34. The method of claim 26, wherein said perforating is performed with a sharp tip at a distal end of said distal portion.

35. A method of communicating with a target site in a heart, said method comprising establishing communication with said target site by performing the method according to claim 26, and wherein said procedure is delivery of a substance to said target site or taking of a sample from said target site through said communication channel, wherein said delivery or taking of sample is made at a pressure higher than a physiological pressure in said vessel.

36. The method of claim 35, wherein said substance comprises cells, thus endovascularly transplanting said cells into said target site.

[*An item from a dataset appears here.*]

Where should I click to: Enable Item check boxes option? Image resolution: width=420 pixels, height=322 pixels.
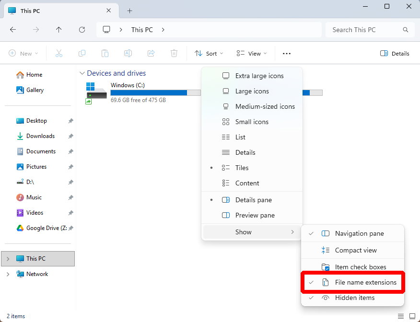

37. The method of claim 35, wherein said delivery or taking of sample is to or from heart muscle or to or from a vessel wall.

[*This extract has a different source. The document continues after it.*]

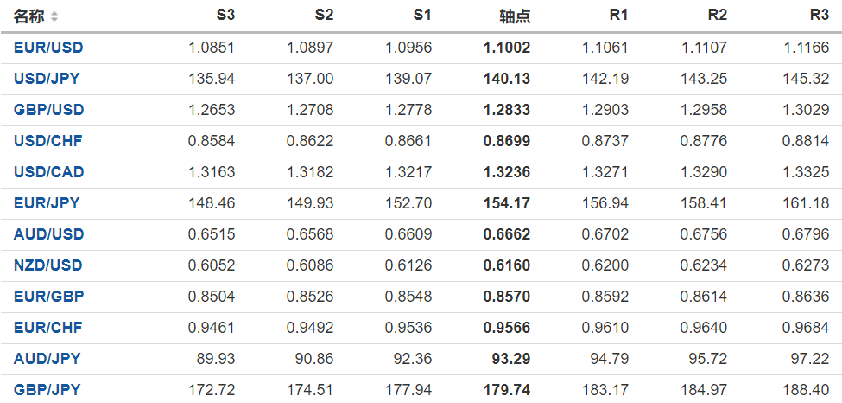The image size is (842, 403).
Task: Open the EUR/USD currency pair link
Action: pos(48,48)
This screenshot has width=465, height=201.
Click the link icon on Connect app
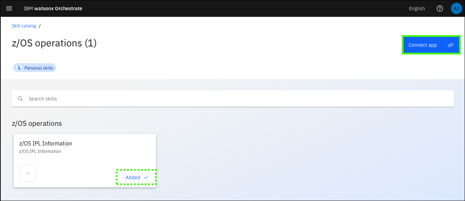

38. The method of claim 35, wherein said delivery of a substance comprises local administration of said substance.

39. The method of claim 37, wherein said substance comprises a stem cell, a fluid, a pharmaceutical agent, a cytostatic substance, a growth factor, a contrast agent, a radioactive agent, or radioactive isotope particle, or any combination of these.

40. The method of claim 35, wherein said taking of said sample comprises a puncture of a cyst.

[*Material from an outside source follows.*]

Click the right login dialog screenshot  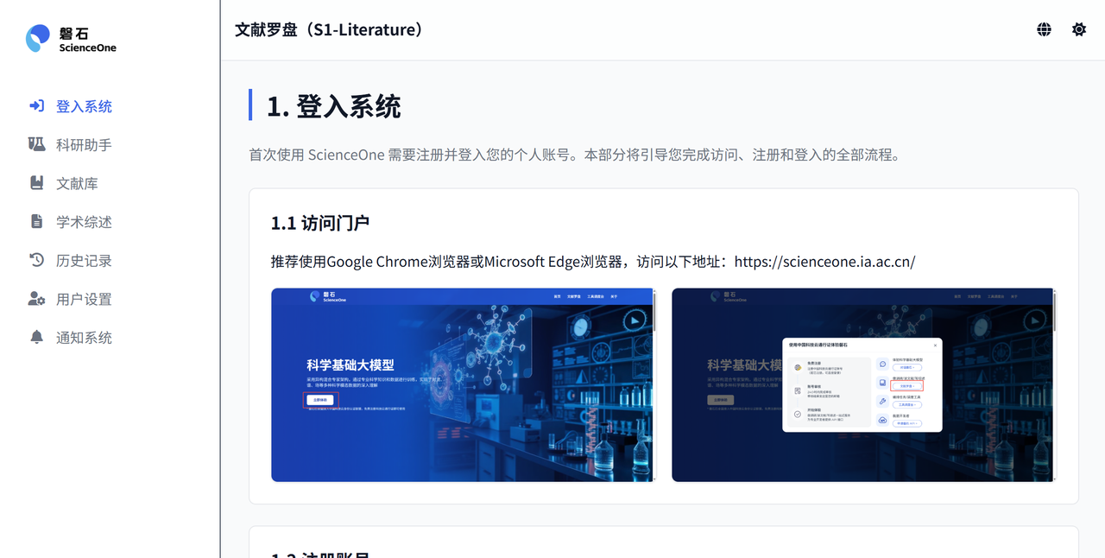tap(863, 384)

41. The method of claim 36, further comprising subintimally passing an occlusion or stenosis of a vessel with said device.

42. An endoluminal medical access device for endoluminal delivery to an extravascular target site at a vasculature site of a human or animal body vasculature, said device comprising:

a hollow body that is arranged around a continuous channel that ends in an opening at a distal end of said device; wherein:

said hollow body comprises an elongate distal penetration portion that is configured to perforate a tissue wall of said vasculature at said vasculature site and to provide communication with said extravascular target site through said channel while at least partly in apposition to said tissue wall;

said device comprises an intrusion depth limitation unit configured to prevent introduction of said distal penetration portion beyond a desired insertion depth through said vascular wall into the extravascular target site;

said distal portion has an inner diameter to length ratio such that the flow of blood through said channel is zero at physiological pressures, whereby said endoluminal access device is adapted for delivery via coronary arteries or veins or via coronary sinus.

43. The device of claim 42, wherein said hollow body comprises a fiducial marker.

44. The device of claim 42, wherein said device is sized to access a coronary vessel having a luminal diameter of 1 mm or less.

45. The device of claim 42, wherein said intrusion depth limitation unit comprises a flange configured to limit an intrusion depth of said device into said tissue wall or wherein said depth limitation unit comprises a flange that is foldable towards said hollow body.